Your instructions:
Go through the entries below and pick out every line with "agent".
+===+
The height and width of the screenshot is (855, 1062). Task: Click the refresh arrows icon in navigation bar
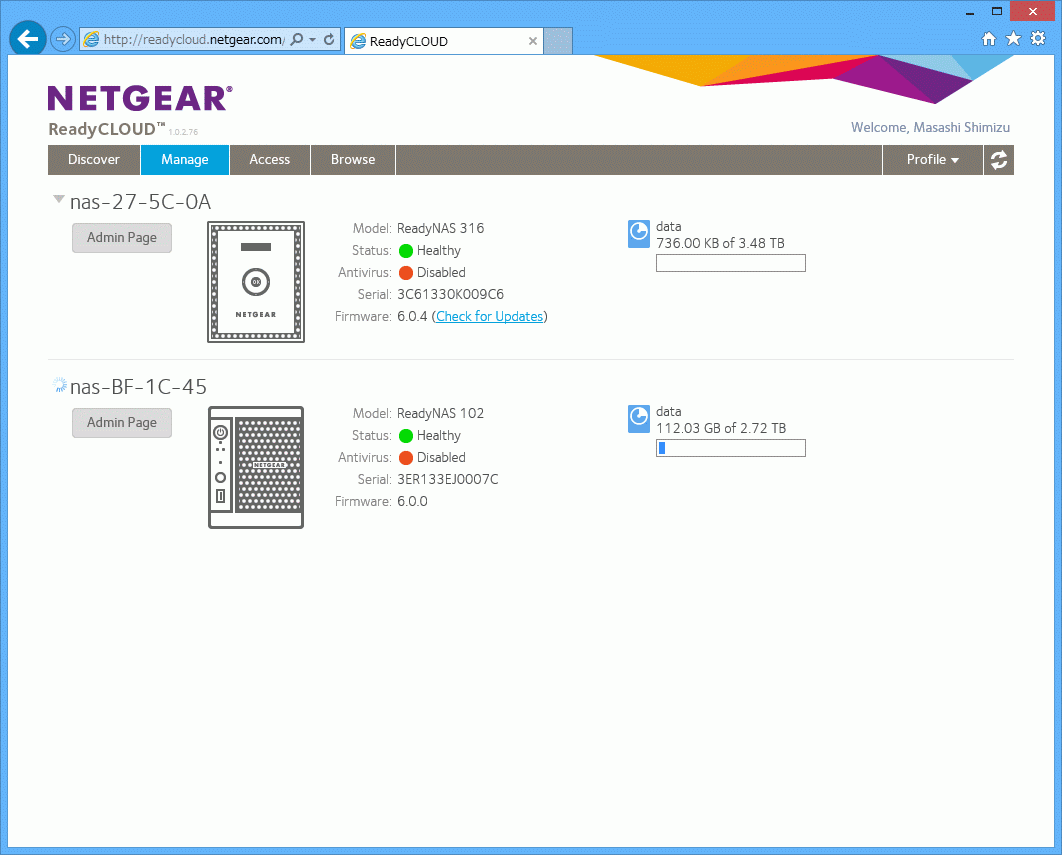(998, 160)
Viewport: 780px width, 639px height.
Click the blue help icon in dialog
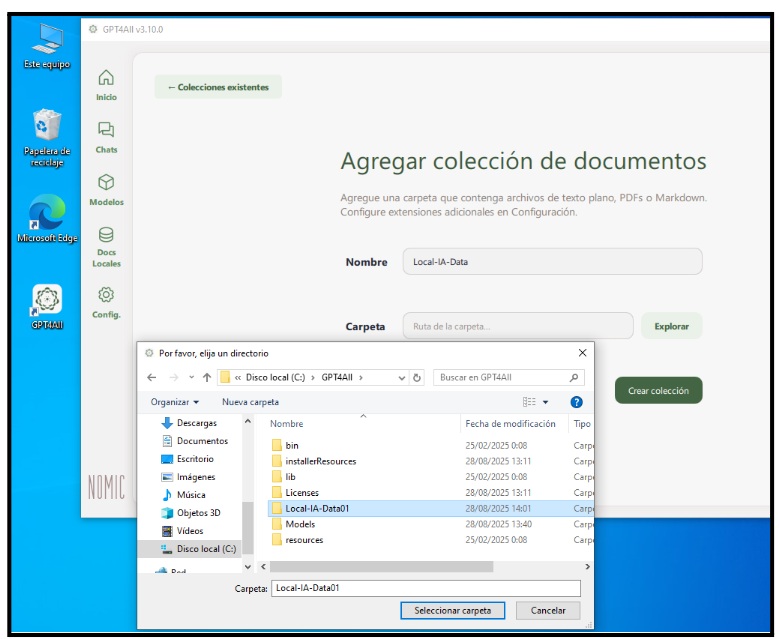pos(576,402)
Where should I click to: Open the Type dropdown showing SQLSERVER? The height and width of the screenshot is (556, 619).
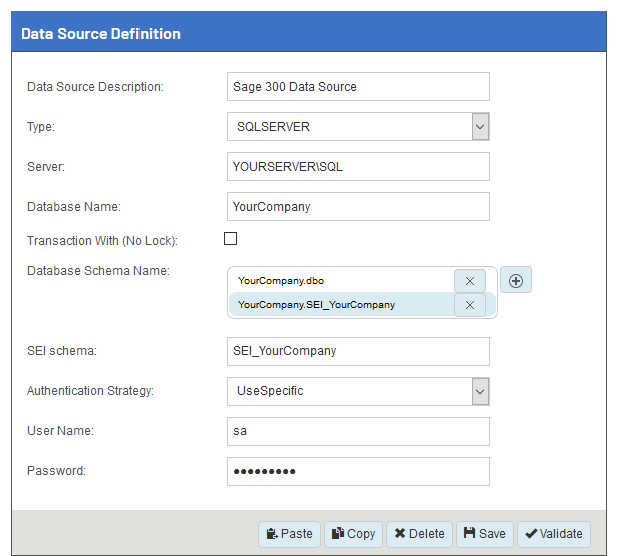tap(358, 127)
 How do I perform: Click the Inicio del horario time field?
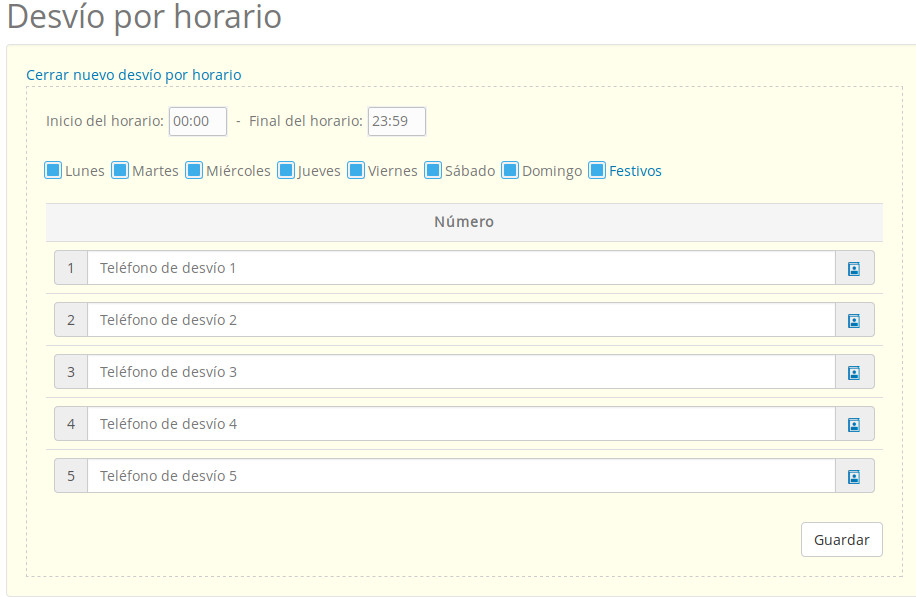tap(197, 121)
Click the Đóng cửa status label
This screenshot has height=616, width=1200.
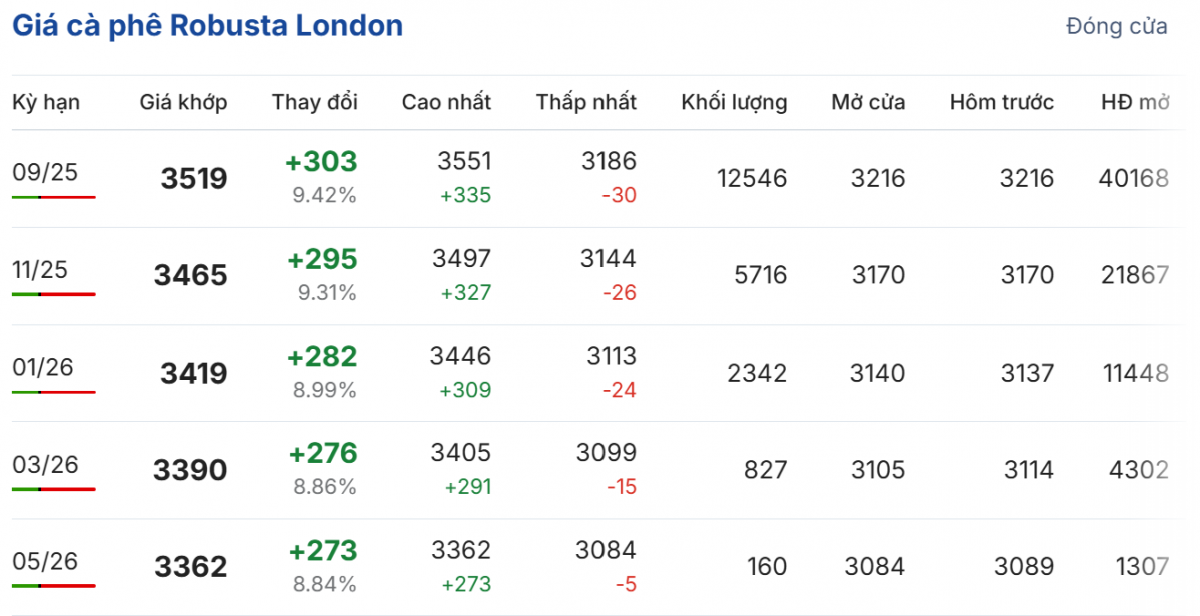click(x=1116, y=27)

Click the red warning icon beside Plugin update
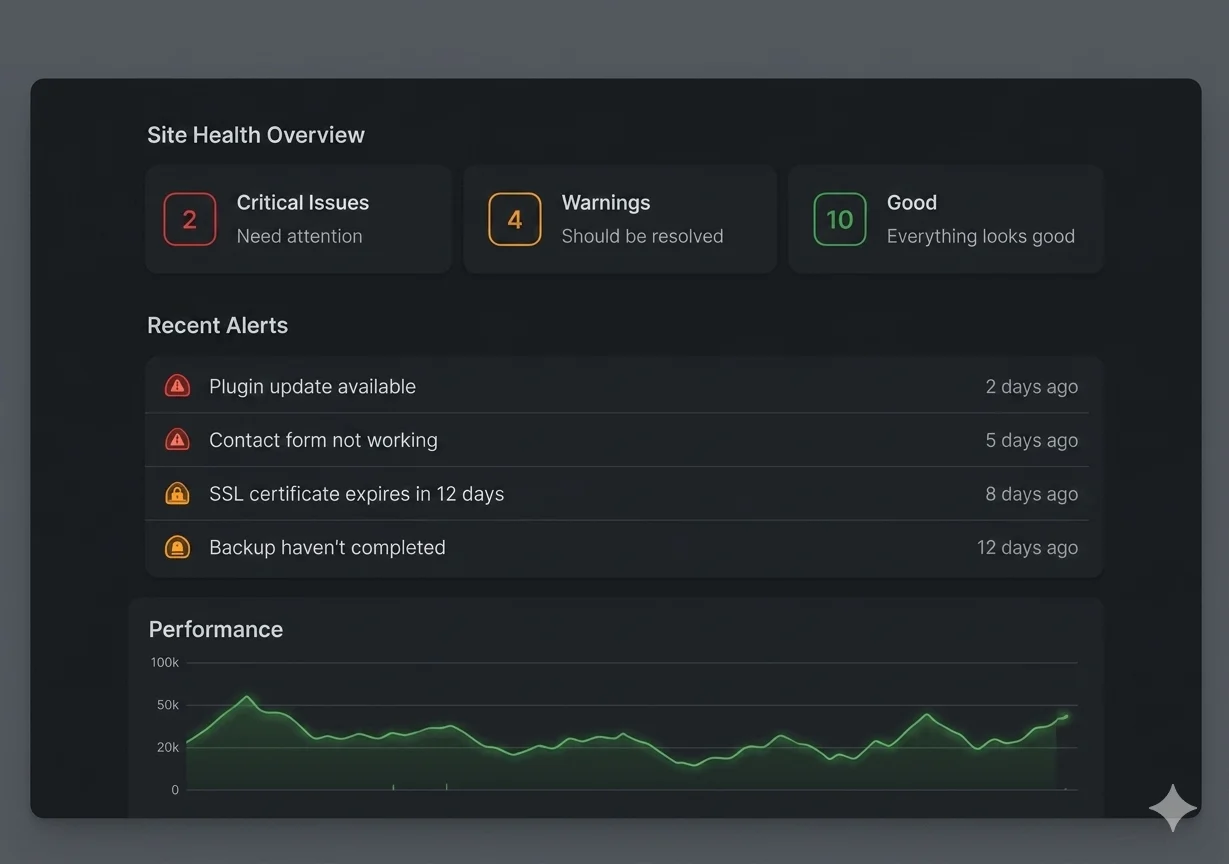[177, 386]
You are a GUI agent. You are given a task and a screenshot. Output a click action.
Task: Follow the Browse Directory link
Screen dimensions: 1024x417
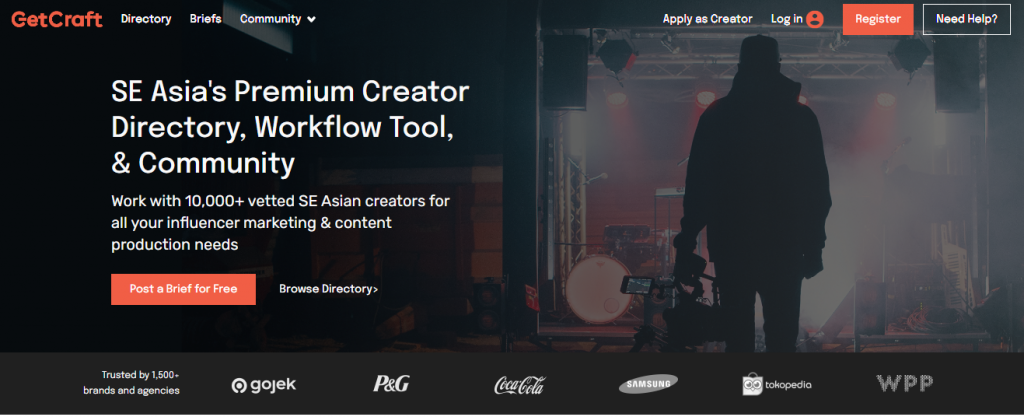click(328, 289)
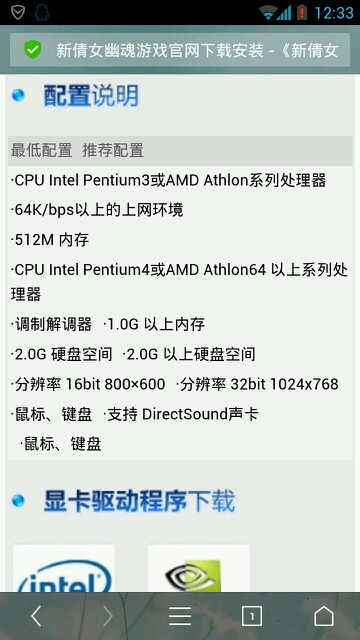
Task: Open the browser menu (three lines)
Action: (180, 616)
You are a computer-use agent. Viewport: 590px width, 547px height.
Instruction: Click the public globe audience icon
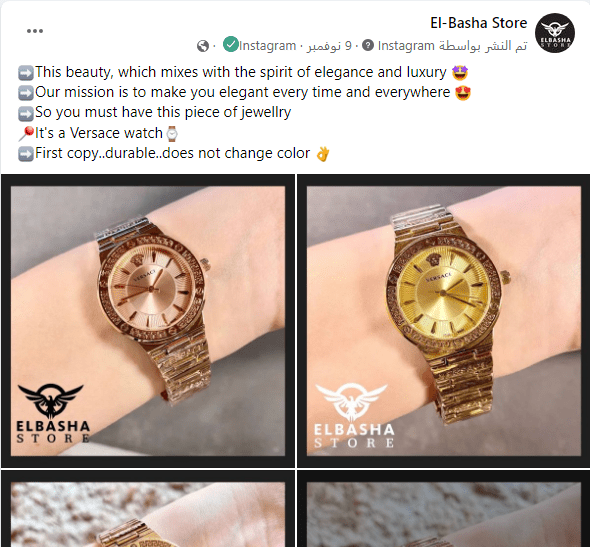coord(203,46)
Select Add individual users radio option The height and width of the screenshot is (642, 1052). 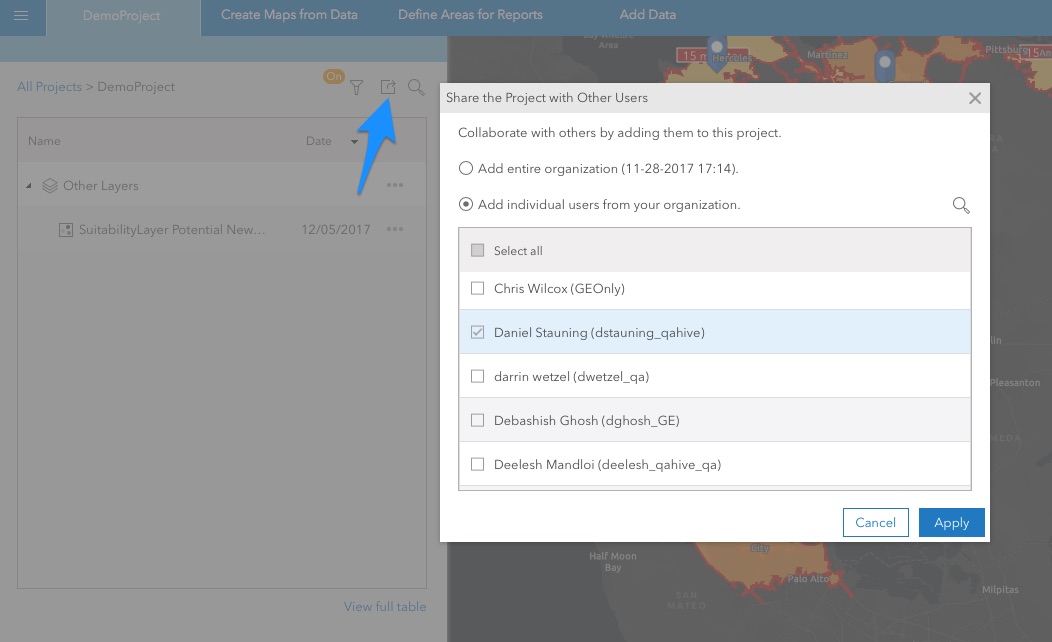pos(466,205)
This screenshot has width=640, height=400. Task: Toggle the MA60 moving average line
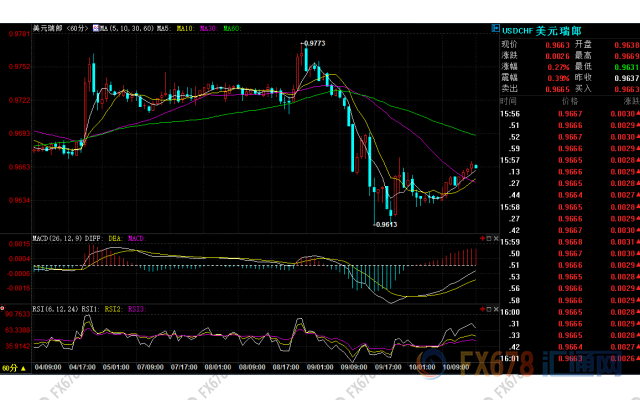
+===+
Answer section:
You are a GUI agent. You are given a task and a screenshot. Output a click action.
You are a computer-use agent. Viewport: 590px width, 547px height.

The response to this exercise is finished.